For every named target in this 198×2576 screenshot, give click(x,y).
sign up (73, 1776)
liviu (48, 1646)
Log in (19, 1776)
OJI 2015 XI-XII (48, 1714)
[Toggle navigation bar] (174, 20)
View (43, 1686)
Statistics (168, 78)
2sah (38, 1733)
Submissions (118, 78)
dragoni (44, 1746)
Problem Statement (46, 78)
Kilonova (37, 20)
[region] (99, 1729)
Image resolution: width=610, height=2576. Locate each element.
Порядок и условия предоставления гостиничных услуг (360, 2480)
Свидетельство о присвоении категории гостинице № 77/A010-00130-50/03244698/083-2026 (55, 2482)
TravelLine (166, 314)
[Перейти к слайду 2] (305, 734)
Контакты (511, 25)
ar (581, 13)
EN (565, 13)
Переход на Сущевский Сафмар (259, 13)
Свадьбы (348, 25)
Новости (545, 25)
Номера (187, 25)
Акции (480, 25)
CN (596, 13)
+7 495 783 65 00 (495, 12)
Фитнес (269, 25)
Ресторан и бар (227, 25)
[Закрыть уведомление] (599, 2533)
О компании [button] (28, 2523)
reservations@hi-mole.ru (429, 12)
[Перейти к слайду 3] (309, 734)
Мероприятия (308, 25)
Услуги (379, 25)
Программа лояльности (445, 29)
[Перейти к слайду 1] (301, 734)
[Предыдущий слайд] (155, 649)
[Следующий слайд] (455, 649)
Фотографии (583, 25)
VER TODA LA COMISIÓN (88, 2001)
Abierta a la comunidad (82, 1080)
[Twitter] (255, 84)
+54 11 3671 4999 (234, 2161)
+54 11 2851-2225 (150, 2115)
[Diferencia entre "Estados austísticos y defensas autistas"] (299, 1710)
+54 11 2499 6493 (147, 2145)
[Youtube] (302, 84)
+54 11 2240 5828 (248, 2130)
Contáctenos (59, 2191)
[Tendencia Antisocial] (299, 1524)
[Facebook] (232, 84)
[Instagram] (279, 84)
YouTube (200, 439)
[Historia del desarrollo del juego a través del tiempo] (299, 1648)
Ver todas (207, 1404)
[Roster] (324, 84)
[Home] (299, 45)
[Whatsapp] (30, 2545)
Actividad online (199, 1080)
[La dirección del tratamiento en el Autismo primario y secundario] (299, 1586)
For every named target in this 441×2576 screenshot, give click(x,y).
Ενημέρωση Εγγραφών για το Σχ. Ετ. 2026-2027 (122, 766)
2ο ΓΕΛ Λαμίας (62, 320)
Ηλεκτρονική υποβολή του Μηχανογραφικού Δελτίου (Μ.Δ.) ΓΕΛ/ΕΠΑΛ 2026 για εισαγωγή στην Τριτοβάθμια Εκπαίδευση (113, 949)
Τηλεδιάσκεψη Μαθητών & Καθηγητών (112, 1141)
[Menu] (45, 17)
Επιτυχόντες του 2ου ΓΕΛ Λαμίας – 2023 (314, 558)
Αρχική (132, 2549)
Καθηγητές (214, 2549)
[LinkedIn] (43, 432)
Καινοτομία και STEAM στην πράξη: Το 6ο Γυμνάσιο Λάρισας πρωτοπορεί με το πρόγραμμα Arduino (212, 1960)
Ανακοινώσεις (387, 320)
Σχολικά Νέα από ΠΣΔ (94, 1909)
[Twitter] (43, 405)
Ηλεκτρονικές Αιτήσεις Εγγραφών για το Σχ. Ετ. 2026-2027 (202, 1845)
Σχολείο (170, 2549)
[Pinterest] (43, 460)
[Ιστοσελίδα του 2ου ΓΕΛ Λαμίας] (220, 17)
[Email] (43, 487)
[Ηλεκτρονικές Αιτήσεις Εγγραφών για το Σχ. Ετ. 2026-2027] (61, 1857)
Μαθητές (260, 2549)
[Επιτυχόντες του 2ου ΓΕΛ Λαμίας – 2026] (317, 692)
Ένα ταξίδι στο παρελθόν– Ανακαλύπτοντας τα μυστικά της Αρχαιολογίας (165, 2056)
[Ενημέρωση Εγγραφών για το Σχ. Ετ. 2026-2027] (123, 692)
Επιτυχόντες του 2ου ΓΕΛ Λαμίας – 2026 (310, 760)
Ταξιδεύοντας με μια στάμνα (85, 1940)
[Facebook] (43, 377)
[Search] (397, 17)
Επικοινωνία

_Problem to work on_: Faithfully copy every entry, leaving nothing out.

_Result below_:
For every named target in this 198×2576 screenshot, give click(x,y).
sign up (73, 1776)
liviu (48, 1646)
Log in (19, 1776)
OJI 2015 XI-XII (48, 1714)
[Toggle navigation bar] (174, 20)
View (43, 1686)
Statistics (168, 78)
2sah (38, 1733)
Submissions (118, 78)
dragoni (44, 1746)
Problem Statement (46, 78)
Kilonova (37, 20)
[region] (99, 1729)
Image resolution: width=610, height=2576. Locate each element.
Порядок и условия предоставления гостиничных услуг (360, 2480)
Свидетельство о присвоении категории гостинице № 77/A010-00130-50/03244698/083-2026 (55, 2482)
TravelLine (166, 314)
[Перейти к слайду 2] (305, 734)
Контакты (511, 25)
ar (581, 13)
EN (565, 13)
Переход на Сущевский Сафмар (259, 13)
Свадьбы (348, 25)
Новости (545, 25)
Номера (187, 25)
Акции (480, 25)
CN (596, 13)
+7 495 783 65 00 (495, 12)
Фитнес (269, 25)
Ресторан и бар (227, 25)
[Закрыть уведомление] (599, 2533)
О компании [button] (28, 2523)
reservations@hi-mole.ru (429, 12)
[Перейти к слайду 3] (309, 734)
Мероприятия (308, 25)
Услуги (379, 25)
Программа лояльности (445, 29)
[Перейти к слайду 1] (301, 734)
[Предыдущий слайд] (155, 649)
[Следующий слайд] (455, 649)
Фотографии (583, 25)
VER TODA LA COMISIÓN (88, 2001)
Abierta a la comunidad (82, 1080)
[Twitter] (255, 84)
+54 11 3671 4999 (234, 2161)
+54 11 2851-2225 (150, 2115)
[Diferencia entre "Estados austísticos y defensas autistas"] (299, 1710)
+54 11 2499 6493 (147, 2145)
[Youtube] (302, 84)
+54 11 2240 5828 (248, 2130)
Contáctenos (59, 2191)
[Tendencia Antisocial] (299, 1524)
[Facebook] (232, 84)
[Instagram] (279, 84)
YouTube (200, 439)
[Historia del desarrollo del juego a través del tiempo] (299, 1648)
Ver todas (207, 1404)
[Roster] (324, 84)
[Home] (299, 45)
[Whatsapp] (30, 2545)
Actividad online (199, 1080)
[La dirección del tratamiento en el Autismo primario y secundario] (299, 1586)
For every named target in this 441×2576 screenshot, give click(x,y).
Ενημέρωση Εγγραφών για το Σχ. Ετ. 2026-2027 (122, 766)
2ο ΓΕΛ Λαμίας (62, 320)
Ηλεκτρονική υποβολή του Μηχανογραφικού Δελτίου (Μ.Δ.) ΓΕΛ/ΕΠΑΛ 2026 για εισαγωγή στην Τριτοβάθμια Εκπαίδευση (113, 949)
Τηλεδιάσκεψη Μαθητών & Καθηγητών (112, 1141)
[Menu] (45, 17)
Επιτυχόντες του 2ου ΓΕΛ Λαμίας – 2023 (314, 558)
Αρχική (132, 2549)
Καθηγητές (214, 2549)
[LinkedIn] (43, 432)
Καινοτομία και STEAM στην πράξη: Το 6ο Γυμνάσιο Λάρισας πρωτοπορεί με το πρόγραμμα Arduino (212, 1960)
Ανακοινώσεις (387, 320)
Σχολικά Νέα από ΠΣΔ (94, 1909)
[Twitter] (43, 405)
Ηλεκτρονικές Αιτήσεις Εγγραφών για το Σχ. Ετ. 2026-2027 (202, 1845)
Σχολείο (170, 2549)
[Pinterest] (43, 460)
[Ιστοσελίδα του 2ου ΓΕΛ Λαμίας] (220, 17)
[Email] (43, 487)
[Ηλεκτρονικές Αιτήσεις Εγγραφών για το Σχ. Ετ. 2026-2027] (61, 1857)
Μαθητές (260, 2549)
[Επιτυχόντες του 2ου ΓΕΛ Λαμίας – 2026] (317, 692)
Ένα ταξίδι στο παρελθόν– Ανακαλύπτοντας τα μυστικά της Αρχαιολογίας (165, 2056)
[Ενημέρωση Εγγραφών για το Σχ. Ετ. 2026-2027] (123, 692)
Επιτυχόντες του 2ου ΓΕΛ Λαμίας – 2026 (310, 760)
Ταξιδεύοντας με μια στάμνα (85, 1940)
[Facebook] (43, 377)
[Search] (397, 17)
Επικοινωνία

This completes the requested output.